Chapter 8: Waveguides for neutral atoms using evanescent light fields

The fourth and final part is a self-contained proposal for a new design of coherent atom waveguide, using the forces exerted on atoms by near-resonant laser fields. As an independent project, it does not connect directly with other theoretical work in this thesis. However it shares many common themes: the motion of atoms in the trapping potential is a 2D quantum bound mode problem (in a smooth potential), and the optical waveguide bound mode calculation is also similar to this same problem (dielectric constant playing the role of a negative potential). Because the optical `potential' is not hard-walled, and because the fields are vector rather than scalar, the efficient methods of Chapter 5 or 6 do not apply; rather Finite Elements[56] will be used.

• _INFORMATION PROVIDED_:
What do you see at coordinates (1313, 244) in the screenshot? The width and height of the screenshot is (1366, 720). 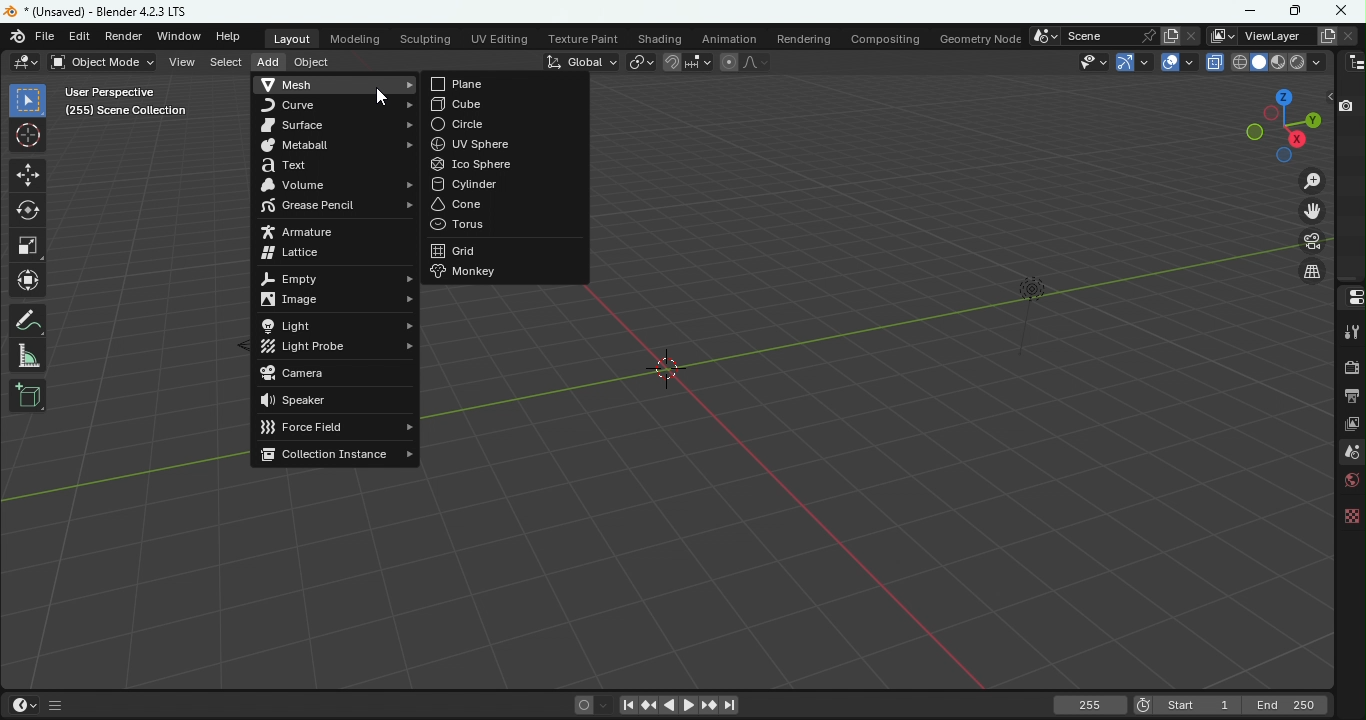 I see `Toggle the camera view` at bounding box center [1313, 244].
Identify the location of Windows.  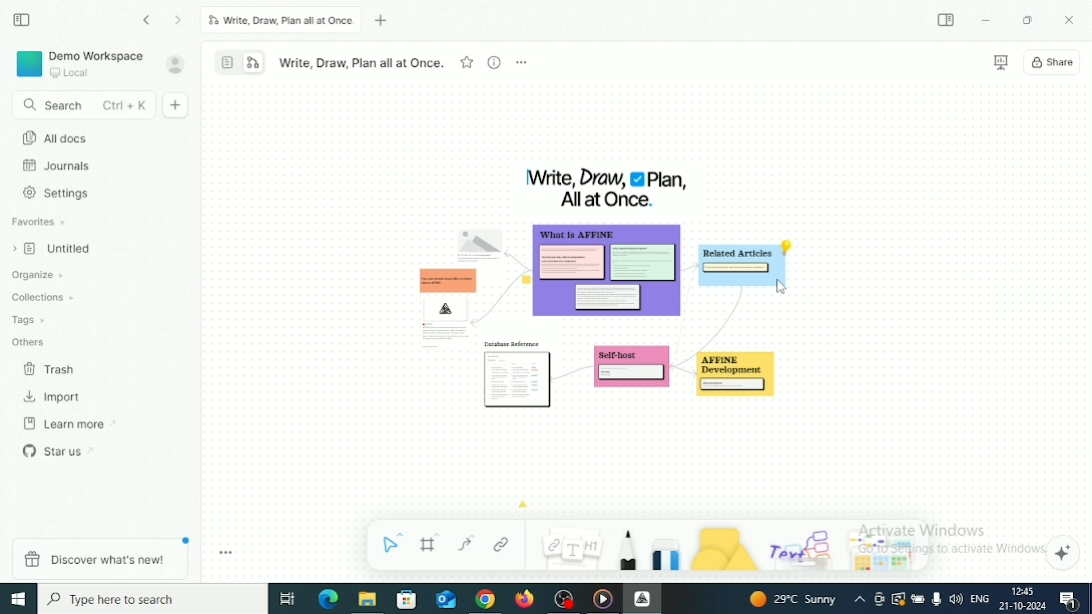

• _INSTRUCTIONS_:
A. According to the excerpt on atom waveguides, what numerical method will be used in place of the methods of Chapter 5 or 6?
B. Pick up the excerpt on atom waveguides after its final sentence and continue it.

• _THE RESPONSES_:
A. Finite Elements

B.
There has been much recent progress in the trapping and cooling of neutral atoms, opening up new areas of ultra-low energy and matter-wave physics [45,51,159]. Waveguides for such atoms are of great interest for atom optics, atom interferometery, and atom lithography. Multimode atom waveguides act as incoherent atom pipes that could trap atoms, transport them along complicated paths or between different environments, or deliver highly localized atom beams to a surface. Single-mode waveguides (or multimode guides populated only by atoms in the transverse ground-state) could be used for coherent atom optics and interferometry [151,2], as well as a tool for one-dimensional physics such as boson-fermion duality [190,152,44] and low-dimensional Bose-Einstein condensation effects [115].

In Chapter 8 we propose a dipole-force linear waveguide which confines neutral atoms up to $\lambda/2$ above a microfabricated single-mode dielectric optical guide. The optical guide carries far blue-detuned light in the horizontally-polarized TE mode and far red-detuned light in the vertically-polarized TM mode, with both modes close to optical cut-off. A trapping minimum in the transverse plane is formed above the optical guide due to the differing evanescent decay lengths of the two modes. This design allows manufacture of mechanically stable atom-optical elements on a substrate.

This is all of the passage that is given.